Anne Rice was born on October 4, 1941 with the unusual name, Howard Allen Frances O'Brien. One of the most popular American writers today, her books have sold nearly 100 million copies; she is best known for her novels Interview with a Vampire (1976), The Queen of the Damned (1988), and The Wolf Gift (2012). Born in New Orleans to Roman Catholic parents, religion has always been an important force in her life.
Rice had a difficult childhood. She grew up in what she termed the "Catholic ghetto" where her mother struggled with alcoholism. In 1956, her family moved into a former rectory so that they could be closer to their church as Rice's mother fought with her addiction. Rice attended St. Alphonsus, a Catholic school where her father had been educated as a boy. When she was twelve years old, Rice was confirmed in the Catholic Church and took the names "Alphonsus" and "Liguori." She chose the name "Liguori" after her aunt, who was a nun.
At age fifteen, Rice's mother died and she and her sisters were placed in St. Joseph's Academy, which she described as "something out of Jane Eyre ... a dilapidated, awful, medieval type of place. I really hated it and wanted to leave. I felt betrayed by my father." Her time at St. Joseph's precipitated her break with the Catholic Church. As a young adult, she became an atheist and continued to be so for decades.

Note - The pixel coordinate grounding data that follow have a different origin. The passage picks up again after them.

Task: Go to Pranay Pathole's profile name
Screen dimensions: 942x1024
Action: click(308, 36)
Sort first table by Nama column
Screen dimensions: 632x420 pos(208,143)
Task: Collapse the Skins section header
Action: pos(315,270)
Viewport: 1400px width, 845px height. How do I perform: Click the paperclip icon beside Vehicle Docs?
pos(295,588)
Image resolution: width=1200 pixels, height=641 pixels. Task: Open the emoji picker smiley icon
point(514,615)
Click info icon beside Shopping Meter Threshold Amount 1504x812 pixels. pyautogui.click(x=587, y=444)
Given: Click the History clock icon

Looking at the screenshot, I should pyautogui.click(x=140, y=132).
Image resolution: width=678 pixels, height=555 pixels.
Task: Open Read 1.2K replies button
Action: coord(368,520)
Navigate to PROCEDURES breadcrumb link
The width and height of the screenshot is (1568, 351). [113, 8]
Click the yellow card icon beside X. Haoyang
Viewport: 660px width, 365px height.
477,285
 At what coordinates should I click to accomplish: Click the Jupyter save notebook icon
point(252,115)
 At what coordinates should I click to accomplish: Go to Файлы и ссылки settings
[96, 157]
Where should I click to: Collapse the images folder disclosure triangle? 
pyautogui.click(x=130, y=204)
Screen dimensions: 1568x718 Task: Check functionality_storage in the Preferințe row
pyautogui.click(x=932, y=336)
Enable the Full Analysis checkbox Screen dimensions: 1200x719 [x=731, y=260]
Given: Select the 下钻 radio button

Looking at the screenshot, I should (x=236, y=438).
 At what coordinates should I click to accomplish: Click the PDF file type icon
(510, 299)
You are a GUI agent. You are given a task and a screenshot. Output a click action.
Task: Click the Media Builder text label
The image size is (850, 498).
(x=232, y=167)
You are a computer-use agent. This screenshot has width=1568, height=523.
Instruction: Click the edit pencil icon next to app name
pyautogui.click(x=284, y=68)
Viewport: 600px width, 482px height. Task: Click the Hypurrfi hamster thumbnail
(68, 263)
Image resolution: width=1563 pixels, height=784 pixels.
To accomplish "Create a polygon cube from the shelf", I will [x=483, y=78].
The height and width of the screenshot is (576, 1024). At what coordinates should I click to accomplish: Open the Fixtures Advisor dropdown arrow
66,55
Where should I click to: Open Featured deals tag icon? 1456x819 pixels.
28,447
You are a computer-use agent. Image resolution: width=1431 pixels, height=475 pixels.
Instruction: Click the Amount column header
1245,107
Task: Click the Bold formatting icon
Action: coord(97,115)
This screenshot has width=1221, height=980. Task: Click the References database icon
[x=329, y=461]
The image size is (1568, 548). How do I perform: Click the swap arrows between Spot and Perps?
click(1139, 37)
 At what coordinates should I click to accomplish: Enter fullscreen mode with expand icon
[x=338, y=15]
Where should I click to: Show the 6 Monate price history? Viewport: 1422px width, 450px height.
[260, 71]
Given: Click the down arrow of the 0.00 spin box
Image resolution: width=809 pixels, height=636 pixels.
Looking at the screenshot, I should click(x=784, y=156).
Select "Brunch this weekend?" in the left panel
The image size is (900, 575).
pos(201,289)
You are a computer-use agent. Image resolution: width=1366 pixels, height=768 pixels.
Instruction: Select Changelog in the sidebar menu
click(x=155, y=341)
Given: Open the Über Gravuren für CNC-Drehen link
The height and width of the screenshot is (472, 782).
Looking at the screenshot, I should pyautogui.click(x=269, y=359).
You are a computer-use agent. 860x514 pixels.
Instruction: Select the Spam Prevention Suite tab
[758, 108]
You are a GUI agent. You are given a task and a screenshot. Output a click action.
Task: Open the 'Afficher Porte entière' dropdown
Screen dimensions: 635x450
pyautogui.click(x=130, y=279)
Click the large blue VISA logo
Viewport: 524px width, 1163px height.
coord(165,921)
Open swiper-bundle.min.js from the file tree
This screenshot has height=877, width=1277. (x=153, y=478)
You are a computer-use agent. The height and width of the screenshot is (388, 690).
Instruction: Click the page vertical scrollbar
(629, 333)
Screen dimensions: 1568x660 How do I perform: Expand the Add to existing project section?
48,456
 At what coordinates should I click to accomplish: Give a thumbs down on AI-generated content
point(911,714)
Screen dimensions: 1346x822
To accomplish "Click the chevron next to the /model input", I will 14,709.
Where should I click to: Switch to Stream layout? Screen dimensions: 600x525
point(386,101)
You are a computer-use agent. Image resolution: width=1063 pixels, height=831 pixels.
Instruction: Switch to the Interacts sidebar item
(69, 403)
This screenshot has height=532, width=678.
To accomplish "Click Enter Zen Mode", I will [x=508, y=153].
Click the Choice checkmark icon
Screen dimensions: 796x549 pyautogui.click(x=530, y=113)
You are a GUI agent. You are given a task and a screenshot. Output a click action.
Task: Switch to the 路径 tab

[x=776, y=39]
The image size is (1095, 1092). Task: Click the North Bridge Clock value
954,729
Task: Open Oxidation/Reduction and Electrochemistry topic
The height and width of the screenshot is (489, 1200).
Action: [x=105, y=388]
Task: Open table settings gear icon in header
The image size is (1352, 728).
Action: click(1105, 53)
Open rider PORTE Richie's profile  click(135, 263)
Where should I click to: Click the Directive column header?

Yet later in Rice’s writing career she began to divulge into her spiritual side, writing two novels enriched in Catholic and Jewish tradition. The first novel, Christ the Lord: Out of Egypt (2005), is told from the perspective of a seven year old boy, who, the reader discovers, is Jesus Christ. Rice was acclaimed for her novel, praised for balancing creativity and religious accuracy. The sequel, Christ the Lord: Road to Cana, fast forwards Jesus’s life past age 30. Unlike the first, Rice crosses into the blasphemous gray areas in this novel. The idea of the Son of God having a weakness for a romantic relationship did not sit well with many readers—despite the fact that overcoming this temptation would portray the character's incredible transformation from humanity into holiness.
Odd as it was for Rice--well known author of Gothic vampire novels--to write religious novels, some find it even stranger that Rice no long practices in the Roman Catholic Church. After decades away from the Church, Rice again embraced Catholicism in a highly publicized conversion. As time progressed, however, Rice found it more and more difficult to accept the Church’s stance on several social disputes. Her most recent departure from the faith was made in 2010, after she made a public announcement describing her inability to identify with the Church. Her choice was not an easy one, but she felt unable to “’belong’ to this quarrelsome, hostile, disputatious, and deservedly infamous group”.
Many of her readers were concerned about how her new religious stance would affect her writing. Rice explained that she has taken her writings in a different direction. She has also clarified that although she does not identify with a secular religion, she continues to read scripture and believes in God.